If you live in the United States, you're probably familiar with the discussion about the general population having access to the Internet and to computers in general. The basic idea is that having online connectivity gives people access to resources and training that they won't get otherwise. It's not just stereotypically "poor" people who suffer from not having computer access. Although computer training now seems to be standard in colleges (even in elementary and high schools in some places), this is a relatively new development. Imagine being in your mid-30s with 10 years experience in a job in which you never see or use a PC. You decide that you want a job with more advancement possibilities. However, every job you want requires some kind of computer experience.

Yes, people should help themselves, but saying that a city's Internet cafes provide sufficient computing access to people who don't have computers at home is silly. Except in the most wired of cities, Internet cafes are more a fantasy than a reality, and half an hour online with an overpriced latte at your elbow isn't enough to learn anything. Some kind of inhouse system or easily accessible community computing center is required if the people who have never had a chance to learn to use computers are going to get the skills they need to compete in today's workforce.

At this point, the computing-for-all movement is small and mostly funded by private contributors. Last summer, Netier Technologies, Data General, Citrix, and Microsoft installed a thin-client environment in the Edgewood Terrace housing project in northeast Washington, DC, where they used Netier terminals and Windows terminal services to provide applications and a locked-down environment to almost 900 apartments.

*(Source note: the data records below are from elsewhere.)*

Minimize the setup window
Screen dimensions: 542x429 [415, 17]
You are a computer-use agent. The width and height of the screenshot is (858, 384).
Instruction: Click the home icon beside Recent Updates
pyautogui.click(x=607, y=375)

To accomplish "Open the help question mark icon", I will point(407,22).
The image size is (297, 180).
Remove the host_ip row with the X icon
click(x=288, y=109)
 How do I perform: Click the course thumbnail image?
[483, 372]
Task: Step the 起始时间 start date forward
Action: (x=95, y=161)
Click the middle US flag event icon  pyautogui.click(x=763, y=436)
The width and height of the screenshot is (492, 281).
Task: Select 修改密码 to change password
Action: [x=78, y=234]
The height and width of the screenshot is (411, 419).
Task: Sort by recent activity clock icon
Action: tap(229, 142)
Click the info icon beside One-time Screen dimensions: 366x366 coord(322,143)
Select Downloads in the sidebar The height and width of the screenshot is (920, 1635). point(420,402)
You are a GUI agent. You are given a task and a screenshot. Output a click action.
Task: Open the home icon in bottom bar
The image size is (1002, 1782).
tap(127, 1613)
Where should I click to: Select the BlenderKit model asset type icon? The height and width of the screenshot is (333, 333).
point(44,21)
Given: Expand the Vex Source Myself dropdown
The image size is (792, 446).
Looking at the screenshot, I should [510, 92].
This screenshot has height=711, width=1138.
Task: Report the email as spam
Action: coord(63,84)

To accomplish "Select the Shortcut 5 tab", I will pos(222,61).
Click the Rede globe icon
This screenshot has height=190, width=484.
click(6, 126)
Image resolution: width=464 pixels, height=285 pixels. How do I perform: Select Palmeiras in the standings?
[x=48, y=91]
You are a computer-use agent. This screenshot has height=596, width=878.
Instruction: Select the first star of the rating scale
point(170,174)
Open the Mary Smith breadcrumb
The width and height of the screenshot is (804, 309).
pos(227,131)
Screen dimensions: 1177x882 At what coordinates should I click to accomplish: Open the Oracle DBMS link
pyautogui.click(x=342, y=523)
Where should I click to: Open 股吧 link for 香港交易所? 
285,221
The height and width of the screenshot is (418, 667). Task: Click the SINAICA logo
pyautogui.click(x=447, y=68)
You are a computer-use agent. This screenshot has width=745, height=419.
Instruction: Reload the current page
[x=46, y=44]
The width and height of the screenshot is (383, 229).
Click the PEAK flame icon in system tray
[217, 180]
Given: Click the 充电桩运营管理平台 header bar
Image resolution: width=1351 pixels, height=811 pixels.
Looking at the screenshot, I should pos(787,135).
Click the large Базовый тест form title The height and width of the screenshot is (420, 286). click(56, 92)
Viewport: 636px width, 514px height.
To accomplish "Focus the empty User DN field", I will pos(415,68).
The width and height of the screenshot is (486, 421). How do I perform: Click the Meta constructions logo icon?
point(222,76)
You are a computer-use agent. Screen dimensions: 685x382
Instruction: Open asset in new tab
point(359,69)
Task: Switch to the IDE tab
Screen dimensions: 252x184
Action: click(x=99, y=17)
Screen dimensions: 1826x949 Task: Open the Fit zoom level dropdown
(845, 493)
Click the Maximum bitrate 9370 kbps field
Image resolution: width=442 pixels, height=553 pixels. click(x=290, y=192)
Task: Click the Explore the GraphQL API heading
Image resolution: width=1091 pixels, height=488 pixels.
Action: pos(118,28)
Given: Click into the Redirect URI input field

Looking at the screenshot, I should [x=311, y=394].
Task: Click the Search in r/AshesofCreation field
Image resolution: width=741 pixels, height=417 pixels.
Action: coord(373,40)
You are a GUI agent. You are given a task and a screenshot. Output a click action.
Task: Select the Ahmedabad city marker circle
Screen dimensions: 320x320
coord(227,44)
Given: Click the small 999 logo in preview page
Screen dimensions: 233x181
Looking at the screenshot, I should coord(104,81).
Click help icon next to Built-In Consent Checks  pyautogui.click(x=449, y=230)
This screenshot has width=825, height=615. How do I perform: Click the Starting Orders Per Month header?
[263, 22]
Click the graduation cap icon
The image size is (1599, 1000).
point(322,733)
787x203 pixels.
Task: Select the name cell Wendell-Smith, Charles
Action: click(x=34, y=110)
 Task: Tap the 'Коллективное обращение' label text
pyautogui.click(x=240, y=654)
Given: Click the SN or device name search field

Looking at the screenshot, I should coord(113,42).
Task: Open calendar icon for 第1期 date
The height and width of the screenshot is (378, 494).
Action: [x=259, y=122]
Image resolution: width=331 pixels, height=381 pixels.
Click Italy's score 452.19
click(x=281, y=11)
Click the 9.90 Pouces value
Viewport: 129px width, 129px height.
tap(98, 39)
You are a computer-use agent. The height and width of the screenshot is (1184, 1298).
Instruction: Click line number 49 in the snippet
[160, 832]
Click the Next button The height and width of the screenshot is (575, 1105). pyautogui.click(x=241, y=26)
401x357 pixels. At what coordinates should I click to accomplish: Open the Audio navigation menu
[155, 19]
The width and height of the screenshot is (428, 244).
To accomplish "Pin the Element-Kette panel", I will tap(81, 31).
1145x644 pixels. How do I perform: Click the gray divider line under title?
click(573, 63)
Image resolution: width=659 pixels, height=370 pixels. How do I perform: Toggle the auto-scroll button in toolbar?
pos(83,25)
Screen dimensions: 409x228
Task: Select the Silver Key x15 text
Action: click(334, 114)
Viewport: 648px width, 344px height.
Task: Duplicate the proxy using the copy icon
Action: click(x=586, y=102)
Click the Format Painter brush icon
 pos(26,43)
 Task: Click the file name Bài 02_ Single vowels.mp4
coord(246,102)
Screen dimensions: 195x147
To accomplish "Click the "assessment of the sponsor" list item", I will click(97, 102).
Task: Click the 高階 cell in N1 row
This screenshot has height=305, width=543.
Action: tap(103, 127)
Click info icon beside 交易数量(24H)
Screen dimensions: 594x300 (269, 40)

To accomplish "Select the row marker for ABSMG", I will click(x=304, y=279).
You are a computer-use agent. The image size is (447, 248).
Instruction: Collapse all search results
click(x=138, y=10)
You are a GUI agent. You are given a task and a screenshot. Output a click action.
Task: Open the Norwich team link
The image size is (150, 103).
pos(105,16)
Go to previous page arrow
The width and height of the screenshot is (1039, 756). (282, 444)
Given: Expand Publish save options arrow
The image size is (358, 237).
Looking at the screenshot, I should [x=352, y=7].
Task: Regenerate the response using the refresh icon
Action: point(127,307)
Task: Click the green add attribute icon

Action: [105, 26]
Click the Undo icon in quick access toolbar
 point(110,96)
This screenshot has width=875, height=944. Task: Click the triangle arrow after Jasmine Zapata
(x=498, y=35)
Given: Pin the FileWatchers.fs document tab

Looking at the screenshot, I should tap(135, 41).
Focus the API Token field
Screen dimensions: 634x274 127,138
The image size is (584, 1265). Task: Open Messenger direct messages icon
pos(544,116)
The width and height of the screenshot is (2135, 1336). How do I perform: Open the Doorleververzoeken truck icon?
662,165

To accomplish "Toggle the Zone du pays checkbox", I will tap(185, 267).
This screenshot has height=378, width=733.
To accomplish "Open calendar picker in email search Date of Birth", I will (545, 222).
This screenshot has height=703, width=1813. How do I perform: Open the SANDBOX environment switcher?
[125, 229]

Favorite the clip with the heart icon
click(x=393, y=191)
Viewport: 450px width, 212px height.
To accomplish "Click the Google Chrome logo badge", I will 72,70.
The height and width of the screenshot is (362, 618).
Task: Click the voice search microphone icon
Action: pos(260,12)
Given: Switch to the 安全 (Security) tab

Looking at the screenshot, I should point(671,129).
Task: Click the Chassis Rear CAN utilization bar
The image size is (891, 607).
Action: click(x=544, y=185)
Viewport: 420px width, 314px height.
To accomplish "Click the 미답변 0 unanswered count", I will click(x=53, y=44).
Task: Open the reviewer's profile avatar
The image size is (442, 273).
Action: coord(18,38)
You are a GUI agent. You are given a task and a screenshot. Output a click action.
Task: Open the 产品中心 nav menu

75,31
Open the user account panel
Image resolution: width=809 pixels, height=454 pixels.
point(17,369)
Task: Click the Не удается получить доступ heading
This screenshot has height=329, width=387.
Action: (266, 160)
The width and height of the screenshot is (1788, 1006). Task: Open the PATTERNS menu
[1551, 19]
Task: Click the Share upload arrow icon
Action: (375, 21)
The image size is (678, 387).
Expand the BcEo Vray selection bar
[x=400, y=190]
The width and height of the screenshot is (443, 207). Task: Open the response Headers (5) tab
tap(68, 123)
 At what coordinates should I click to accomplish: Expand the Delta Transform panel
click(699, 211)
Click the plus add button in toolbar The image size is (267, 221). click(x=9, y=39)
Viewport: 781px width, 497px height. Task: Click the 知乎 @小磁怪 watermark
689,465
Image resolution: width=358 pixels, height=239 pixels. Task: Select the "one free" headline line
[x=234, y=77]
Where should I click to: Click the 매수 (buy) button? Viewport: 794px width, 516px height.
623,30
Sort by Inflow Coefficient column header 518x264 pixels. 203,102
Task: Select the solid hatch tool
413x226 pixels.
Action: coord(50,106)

USinternetworking (USi) has now joined the private funding group; on March 21, Senator Barbara Mikulski (MD-D) awarded USi a special commendation for its initiative to provide computer equipment and training to the residents of the Housing Authority of the City of Annapolis (HACA). Residents of the Housing Authority Communities have access to three community training centers—with computers, printers, high-speed network access, and training. In addition, for 1 year, five residents per month will receive hardware, software, desk, chair, Internet access, and a prepaid phone line for inhome use. USi and HACA are also providing training, tutoring, and mentoring for the people in the program. As of March 30, MaxSpeed and Mandrake have partnered for a similar setup in the Los Angeles suburb of Pacoima's new Community Technology Center.

Nice work on USi's part, but what's weird is that USi, an application service provider (ASP), isn't using a server-based computing model to get the applications to the training centers or residents. The logic escapes me. First, using the ASP model would be a great public relations stunt: Look! Not only is USi doing something civic-minded, but it's also giving the server-based computing model a real workout. Second, server-based computing is the best way to outfit a training center or homes for those inexperienced with computers and with minimal technical assistance available. The model requires less maintenance than a PC-centric model, is less vulnerable to customer misconfiguration, and potentially requires less space and power. When I asked Kim Elek of USi why they chose a desktop-centric model over the server-based design you'd expect from an ASP, she replied, "This is not a comparable situation—the applications that USi deploys are enterprise applications to midsize companies and not desktop applications to individuals or small groups." Still, wouldn't that be a situation calling for partnering? Other ASPs provide desktops and productivity applications.

I'm glad that USi is involved in its community, and I think they're providing a valuable service. But it's disturbing that they chose a client-centric setup. Not only is this not the best model for this kind of project, but installing applications locally doesn't say a lot about USi's confidence in the ASP model.